Child pages
  • Parallelism and Complex Dependencies with Splits and Joins
Skip to end of metadata
Go to start of metadata

Sometimes, your workflows will require complex dependencies. An action might need to wait for many different events to occur before it can fire — for example, you might need to wait for one file copy to complete and wait for a flag to appear in the database before continuing in a workflow.

In these cases, complex dependencies are defined using joins — also known as join points.

You might also need to run several tasks in parallel. One way this parallelism is accomplished is using splits — points where a single flow of execution branches into multiple paths at once.

Parallelism

Parallelism occurs whenever two or more tasks execute at the same time. This can be accomplished in two ways: using multiple start actions (so the workflow begins in multiple places simultaneously), or using a split within the workflow.

NOTE: Each concurrent execution branch within a workflow counts against the engine's concurrency throttle. If there are two branches in a workflow executing in parallel, that workflow will consume two places in the concurrency throttle. Make sure to adjust your throttles appropriate when using parallelism.

Multiple Start Actions

A start action is an action that begins running as soon as the workflow starts (or, in the case of a trigger, begins polling when the workflow starts). If multiple actions are configured as start actions in the workflow, they will all begin running when the workflow starts.

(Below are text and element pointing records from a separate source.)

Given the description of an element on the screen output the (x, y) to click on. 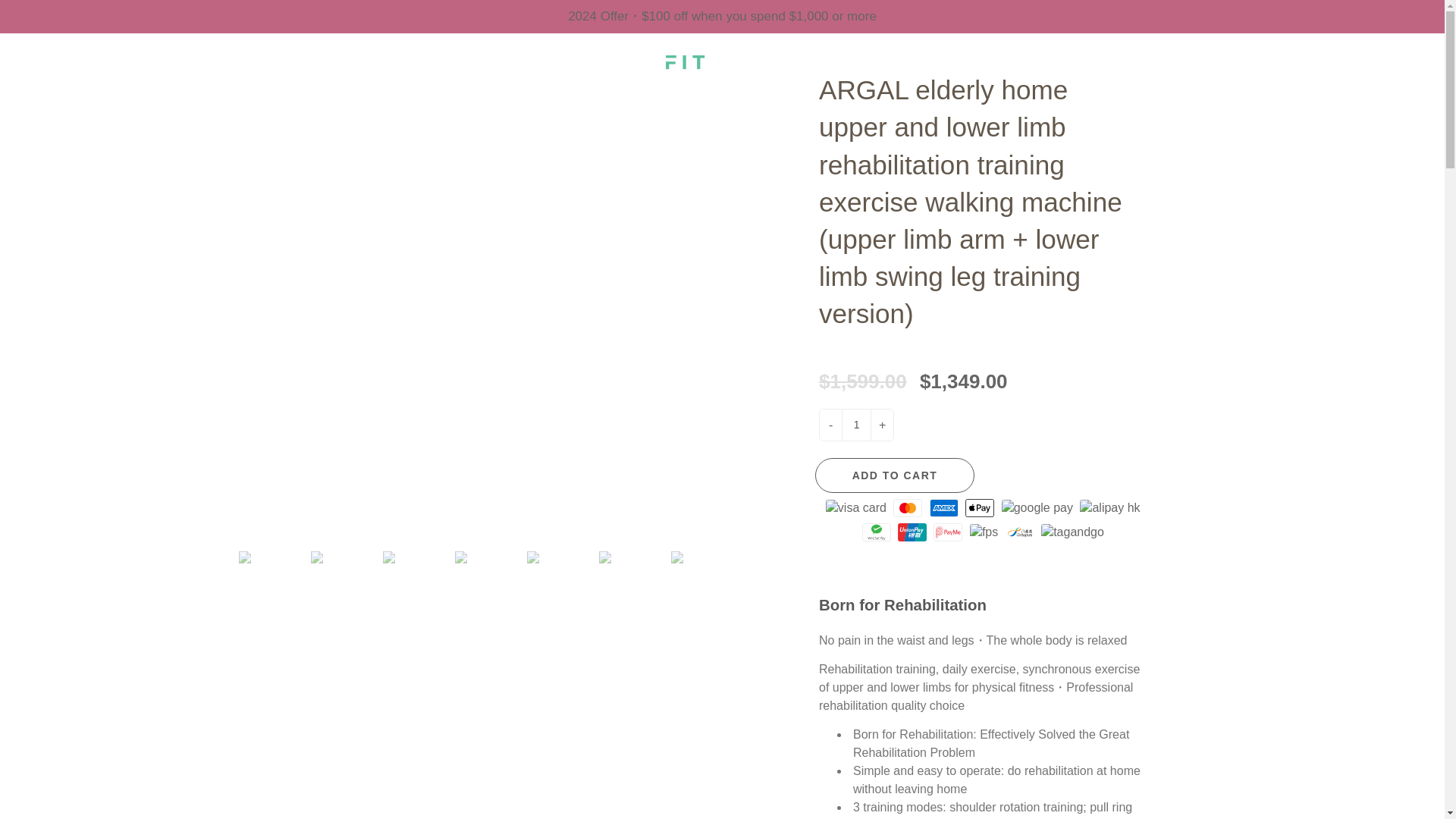
SMART LIFE (1070, 109)
My account (1379, 59)
FITNESS EQUIPMENTS (770, 109)
ERGONOMICS (937, 109)
Search (28, 59)
MASSAGE SUPPLIES (415, 109)
LATEST OFFER (251, 109)
1 (855, 424)
YOGA SUPPLIES (590, 109)
CONTACT US (1199, 109)
You have 0 items in your cart (1417, 59)
Given the description of an element on the screen output the (x, y) to click on. 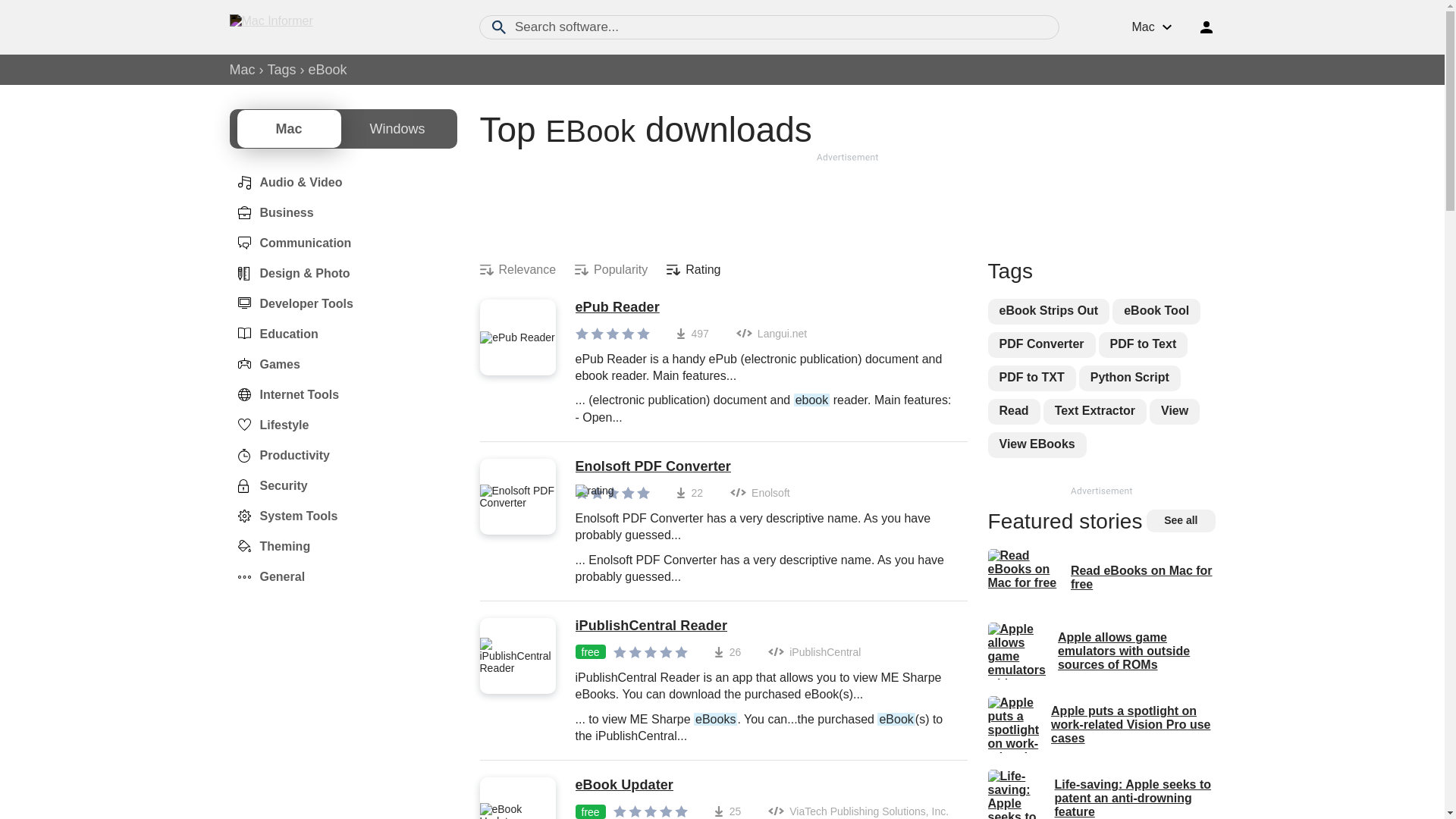
Productivity (278, 455)
ePub Reader (763, 307)
Education (272, 334)
Games (263, 364)
Rating (693, 269)
iPublishCentral Reader (763, 626)
Enolsoft PDF Converter (763, 466)
eBook Updater (763, 785)
Business (270, 213)
Search (498, 27)
Rating (693, 269)
Software downloads and reviews (312, 26)
Mac (241, 69)
General (266, 576)
Given the description of an element on the screen output the (x, y) to click on. 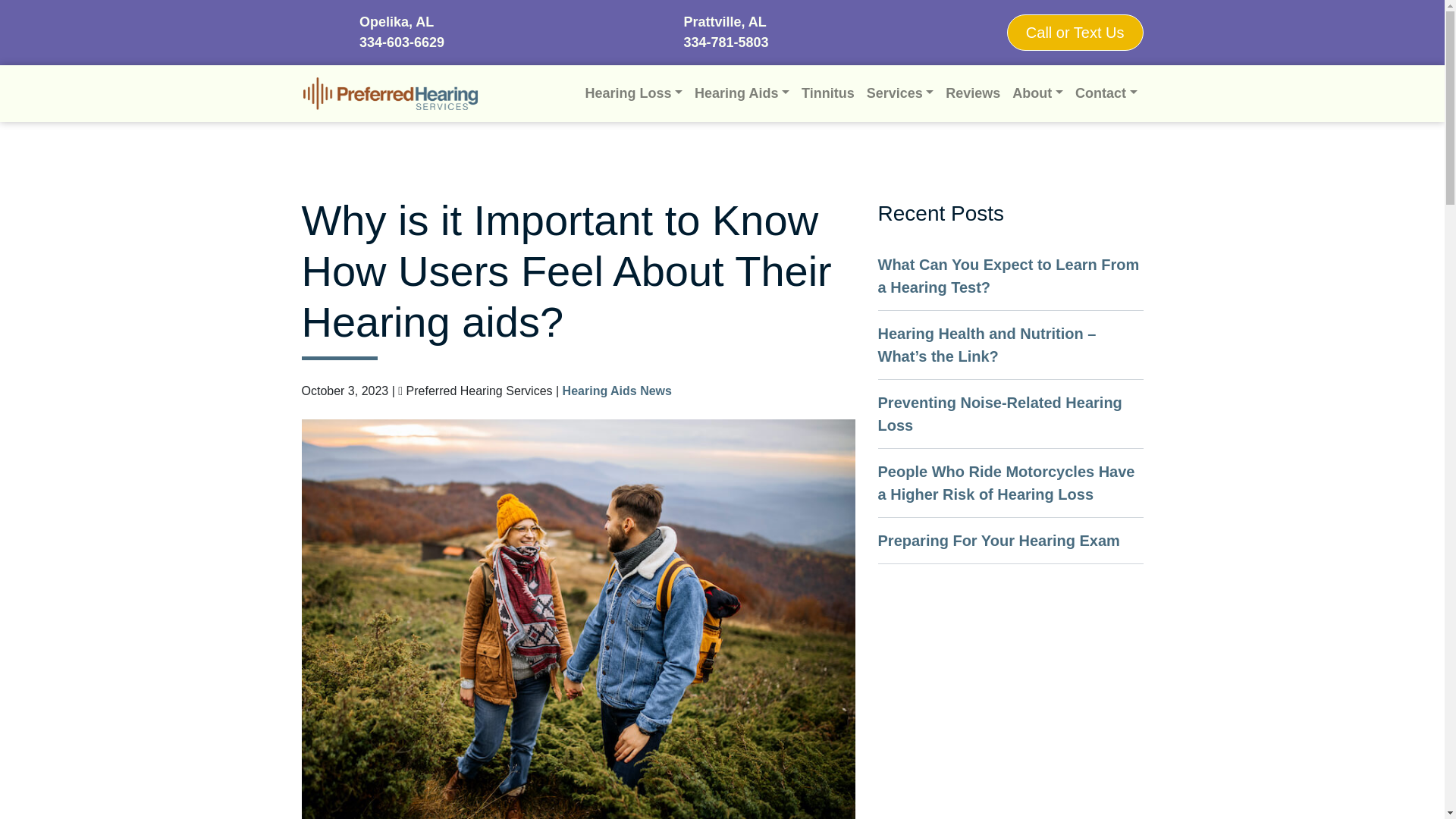
Call or Text Us (1074, 32)
334-781-5803 (725, 42)
About (1037, 92)
Hearing Aids News (616, 390)
Services (900, 92)
Opelika, AL (401, 22)
Hearing Loss (633, 92)
334-603-6629 (401, 42)
Hearing Aids (741, 92)
Contact (1105, 92)
Tinnitus (827, 92)
Reviews (972, 92)
Prattville, AL (725, 22)
Given the description of an element on the screen output the (x, y) to click on. 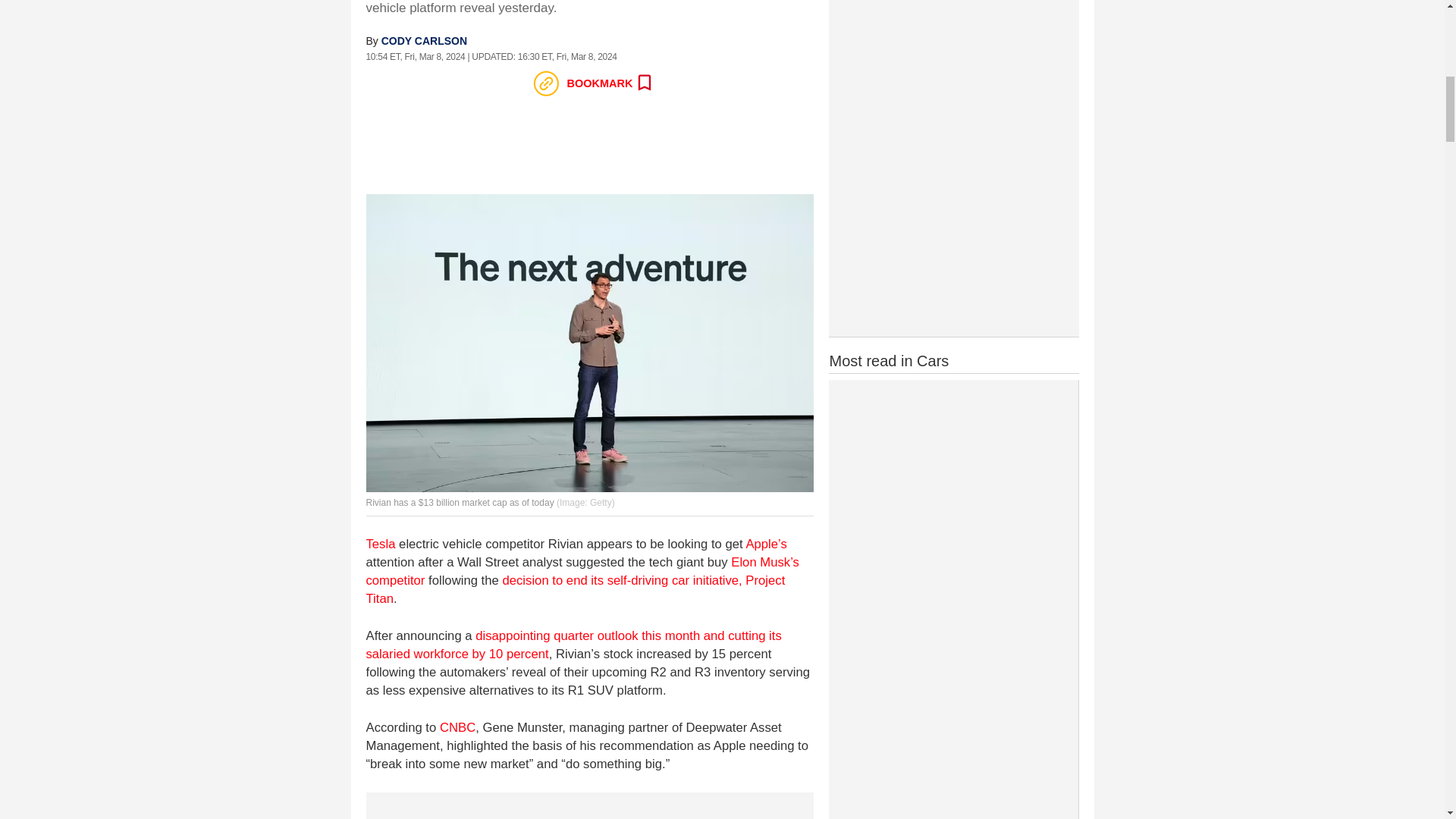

To configure an action as a start action, just set its start action property to "true".

Using multiple start actions allows you to create parallel flows immediately at the start of the workflow. You can then use join points later in the workflow to merge the two flows.

Splits

A split doesn't need to be explicitly defined — it will automatically occur whenever a node follows two or more outgoing flows at once. Flux also provides a convenience node, Split, that makes it easy to visually identify where splits occur in your workflows.

After a split, all of the branched executions will execute in parallel. The active flow context is also cloned to each execution branch; after that point, each branch will own its copy of the flow context, and all flow context changes will remain local to the branch where they occur.

For example, suppose you have a workflow that looks like this:

In this case, the workflow begins with the file copy action, which will start a new flow context.

The file copy action then branches into two flows, to the database update action and the process action. This will create two new, unique flow contexts. Also these will each retain the information from the initial flow context, allowing both nodes to access result information from the file copy, they are now independent and do not impact one other.

Complex Dependencies

When you use parallelism, you'll often want to merge or join your execution branches at a certain point. This allows you not only to combine multiple execution branches, but also to define complex dependencies — triggers or actions that wait for a set of requirements to complete before executing.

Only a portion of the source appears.